American theatre director, impresario, & producer (1895-1990)

Edwin Lester (30 March 1895 – 13 December 1990) was an American theatre director, impresario, and producer.

He was the longtime general director of the Los Angeles Civic Light Opera, which he founded in 1938. He also co-founded the LACLO's affiliate organization, the San Francisco Civic Light Opera, with Homer Curran in 1939. Under his leadership, the LACLO produced or co-produced several of their own shows, a number of which went on to wider success, including Song of Norway (1944), Magdalena (1948), Kismet (1953), Peter Pan (1954) and Gigi (1973). Lester also brought in shows from Broadway to California, often with their original casts.

==Biography==
Lester was born in New York City, and worked professionally as a singer during his childhood and then had a brief career as a concert pianist. He moved to California to work for Sid Grauman at the Chinese Theater in Hollywood where he staged spectacle prologues in the late 1920s. In the early 1930s he worked as a talent manager for performers.

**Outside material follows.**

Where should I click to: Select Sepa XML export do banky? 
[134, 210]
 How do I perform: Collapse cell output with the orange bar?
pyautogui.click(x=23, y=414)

In 1938 Lester founded the Los Angeles Civic Light Opera under the motto "Light Opera in the Grand Opera manner". The company opened its first season in 1938 with Franz Schubert's operetta Blossom Time, presented in English with stars John Charles Thomas and Francia White. The production was both a critical and financial success, and the company went on to have three more sold out productions that season with Sigmund Romberg's The Student Prince, Romberg's The New Moon, and Jerome Kern's Roberta.

While including touring productions from NYC in their annual season, the LACLO still continued to mount their own locally produced productions under the artistic leadership of Lester. One major triumph for the company was the 1944 operetta Song of Norway which Lester commissioned Milton Lazarus, Robert Wright, and George Forrest to create using the music of Edvard Grieg. The production later went on to have a successful Broadway run. Wright and Forrest created several more original works for the LACLO, most notably the 1953 musical Kismet, which had an even greater success in New York. Perhaps the most successful original work to be produced at the LACLO was the 1954 musical version of Peter Pan which Lester orchestrated as a star vehicle for Mary Martin. After opening in Los Angeles, the production moved to Broadway, winning Martin a Tony Award. The LACLO also exported a number of revivals to Broadway during its history, including a 1945 revival of Victor Herbert's The Red Mill which ran for more than a year in New York.

Lester retired as general director and producer of the LACLO in 1976. He continued on as a member of the LACLO and SFLOC boards until closing of the companies. The SFLOC closed in 1980 and the LACLO closed in 1987. He died at the age of 95 at his home in Beverly Hills.